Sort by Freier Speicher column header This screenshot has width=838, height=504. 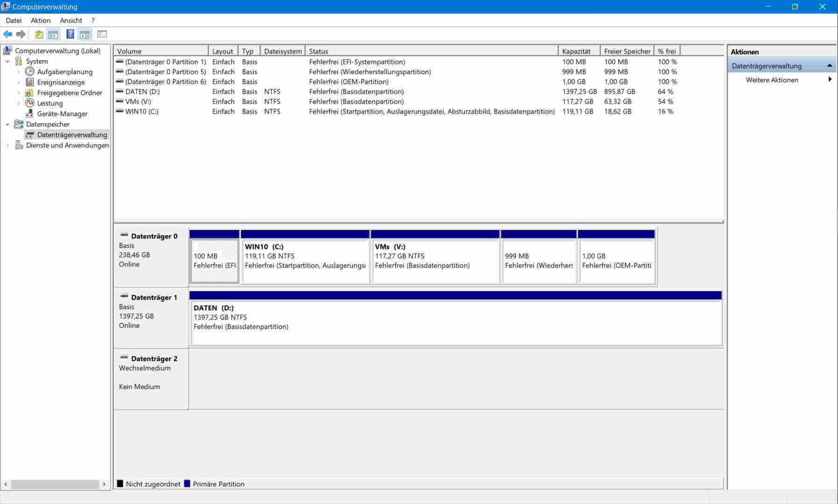pos(627,51)
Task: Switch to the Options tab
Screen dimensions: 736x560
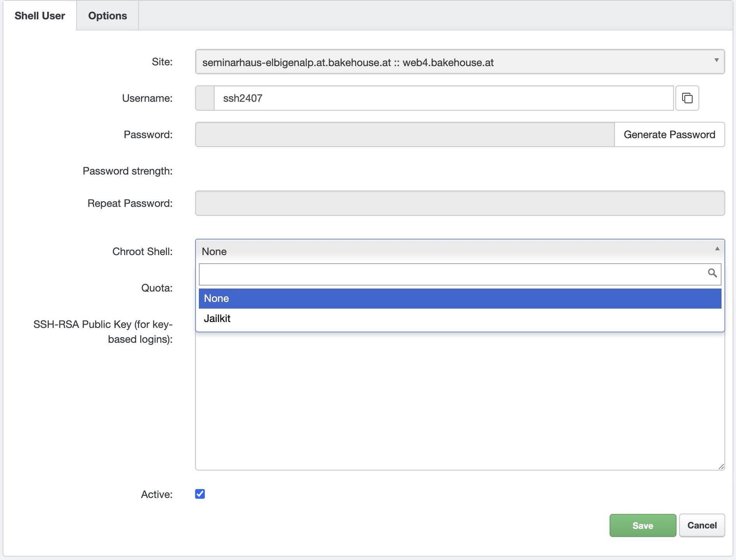Action: coord(107,16)
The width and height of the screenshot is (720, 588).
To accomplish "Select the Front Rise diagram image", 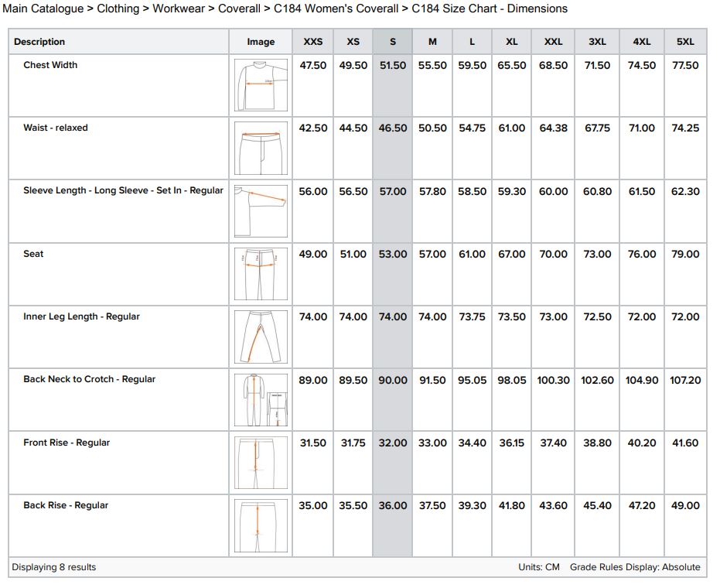I will click(x=261, y=463).
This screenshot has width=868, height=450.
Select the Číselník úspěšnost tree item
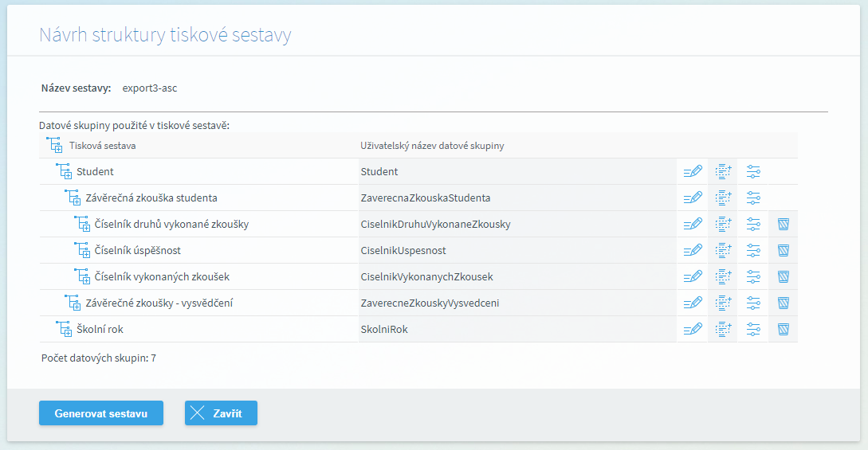(137, 250)
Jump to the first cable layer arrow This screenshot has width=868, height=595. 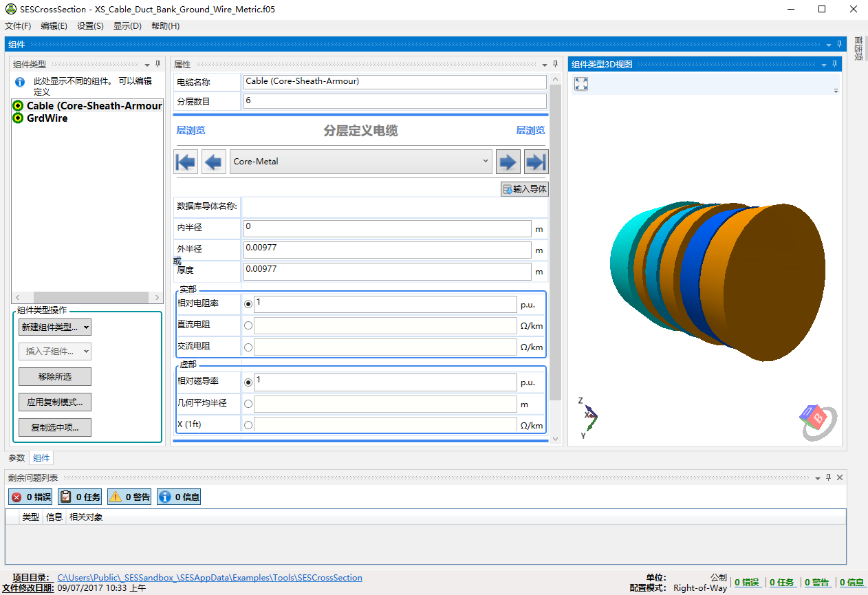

|---|

» Exercise description
The lines to be extracted begin at the line containing "This screenshot has width=868, height=450." and continue through the final line of the material above, both ends included. Reproduce them exactly, without the pictures.

» Written response
This screenshot has width=868, height=450.
Select the Číselník úspěšnost tree item
(137, 250)
Jump to the first cable layer arrow This screenshot has width=868, height=595. 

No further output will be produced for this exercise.